At this juncture I am going to go and have some lunch and leave it for yourself to ponder dear Léopold.





New York, May 2, 2013

Dear Lucy,

It has been a long time since we last sent each other a letter to think together about the way architecture and law interact with each other. I apologize, for it was my turn to write you.

In your last letter, you were reflecting on the strange collision of the Indian policy of eminent domain with the slums—or what I would slyly call “immanent domain.” You were talking about this collision in Bangalore; I happen to know Mumbai better, as I lived in that city for a few months in 2009, but I assume that the two situations are relatively similar. Eminent and immanent domains constitute a form of violence towards the law, as they both “break” a traditional understanding of property. In the first case, the municipality or the state expropriates a group of people, while in the second case, a group of people claims a piece of territory that does not belong to them in order to build their dwelling.
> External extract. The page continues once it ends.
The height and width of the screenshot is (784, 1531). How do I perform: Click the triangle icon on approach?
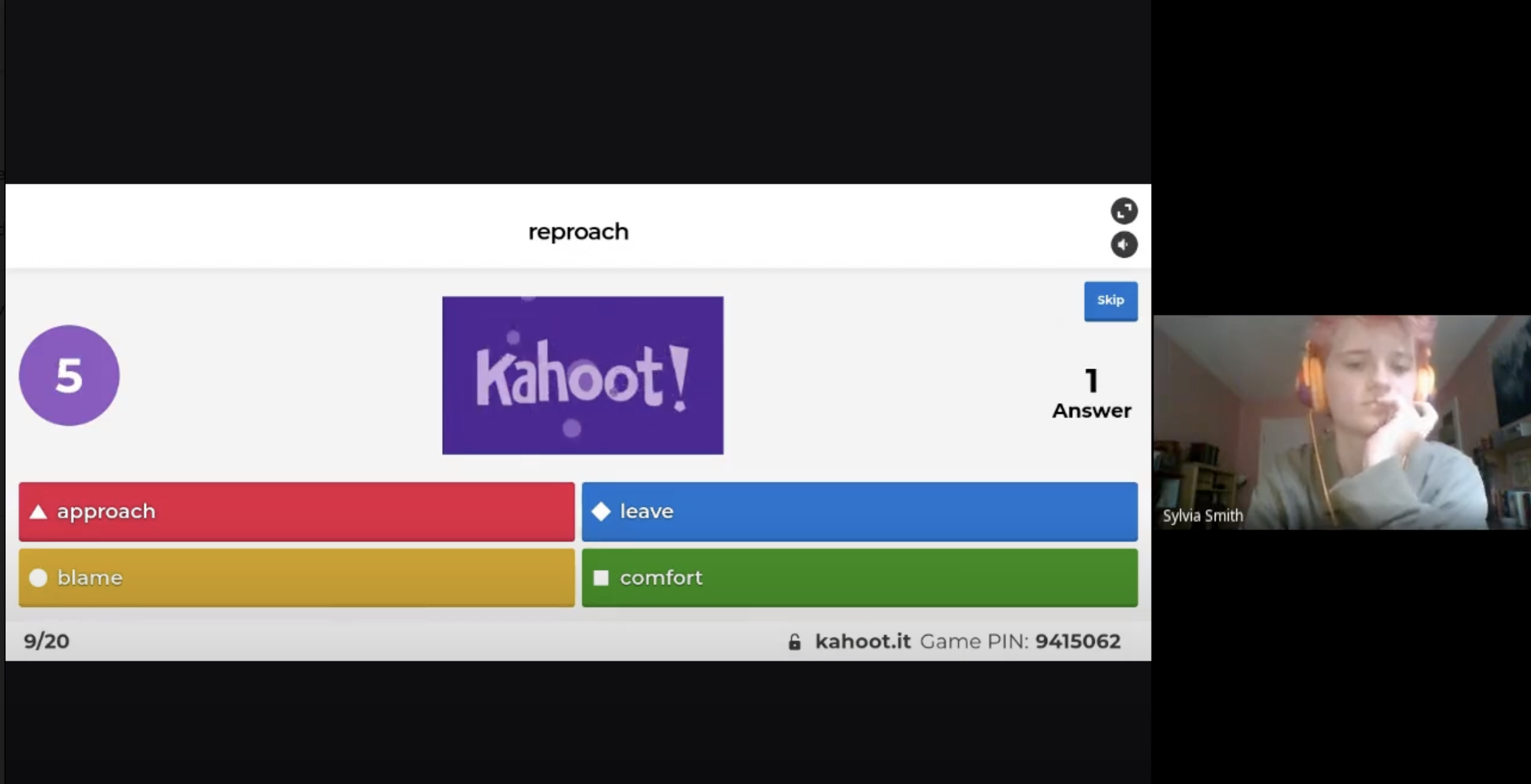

Two things ought to be noted. The first is that, contrary to immanent domain, eminent domain somehow registers within the legal system, even though it seems to contradict the law at first sight. The second is that, while eminent domain unfolds itself on an inhabited territory/building, immanent domain exists on a land/structure that is either the object of estate speculation or that has not received enough financial funds to be developed. I know that you are very interested in how the various squats of the world are questioning the legitimacy of our definition of property, and I am sure that you have already thought extensively about these two notes.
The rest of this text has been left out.